Most of the world’s biggest banks are channelling trillions of shillings to harmful projects causing climate crises, a report shows.
The report by Action Aid reveals that far more of the world’s money flowing into developing countries is directly harming vulnerable communities than creating solutions.
The report titled “How Finance Flows” tracked financial flows from banks to fossil fuels and industrial agriculture in 134 developing countries.
It reveals that despite global banks’ public declarations, that they are addressing climate change, the scale of their continued fossil fuel and industrial agriculture financing is staggering.
The report exposed many of the world’s biggest banks, who despite having committed to reaching ‘net zero’ emissions in their financing by 2050, have no adequate policies to genuinely decarbonise their portfolio.
Vanessa Nakate, a climate justice activist and founder of the Rise Up Movement, said that money continues to be pumped into harmful activities that cause climate change rather than into its solutions.
“As communities in Africa, Asia, and Latin America living on the front lines of the climate crisis suffer floods, droughts, cyclones, and rising sea levels, the banks continue to add insult to injury by funding activities that push the same communities off their land and pollute their waters,” Nakate said.
Developing countries, the report reveals, are already disproportionately affected by the impacts of the climate crisis, yet they are playing host to an increasing number of fossil fuel and industrial agriculture developments.
These developments include coal mines, gas wells, oil pipelines, coal-fired power plants, and monoculture plantations blasted with agrochemicals such as fossil fertilisers and pesticides.
The report flagged several banks, who despite having long-term targets to phase out coal lending, continue to finance some of the largest coal power producers and mining companies in the interim.
It reveals that the banks are funding corporations responsible for controversial projects that are devastating local communities and ecosystems.

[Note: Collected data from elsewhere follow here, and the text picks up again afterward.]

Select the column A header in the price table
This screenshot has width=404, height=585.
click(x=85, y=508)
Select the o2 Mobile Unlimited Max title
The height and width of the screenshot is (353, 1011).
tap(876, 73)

While none of the major banks mentioned in the report has a policy to fully phase out oil and gas financing as required their financing is to be consistent with a 1.5°C climate goal. Instead, the main recipients of bank financing are the largest oil and gas companies.
”As the climate crisis escalates, fossil fuels and industrial agriculture – the two industries that are the largest contributors to climate change – continue to expand and thrive. Meanwhile, the solutions needed to address the climate crisis remain woefully underfunded,” reveals the report.
It adds: “The climate impact of burning fossil fuels is well known, but the role of industrialised agriculture in the climate crisis is less widely publicised.”
The report found that bank financing for the fossil fuel industry in the 134 countries of the Global South reached an estimated $3.2 trillion dollars since 2016 when the Paris Agreement on Climate Change was adopted.
Bank financing to the largest industrial agriculture companies operating in the Global South amounted to $370 billion over the same period.
Climate justice activists are now worried that financing provided for fossil fuels and industrial agriculture in developing countries is likely to dwarf the funds provided by banks for renewable energy and agroecology over the same period.
It revealed that only seven per cent of the financing provided by the major international banks featured in the report has gone to renewable energy in the seven years since the Paris Agreement.
It reveals that while renewable energy has the potential to far exceed projected global energy demand by 2050, appropriate financing is still lacking.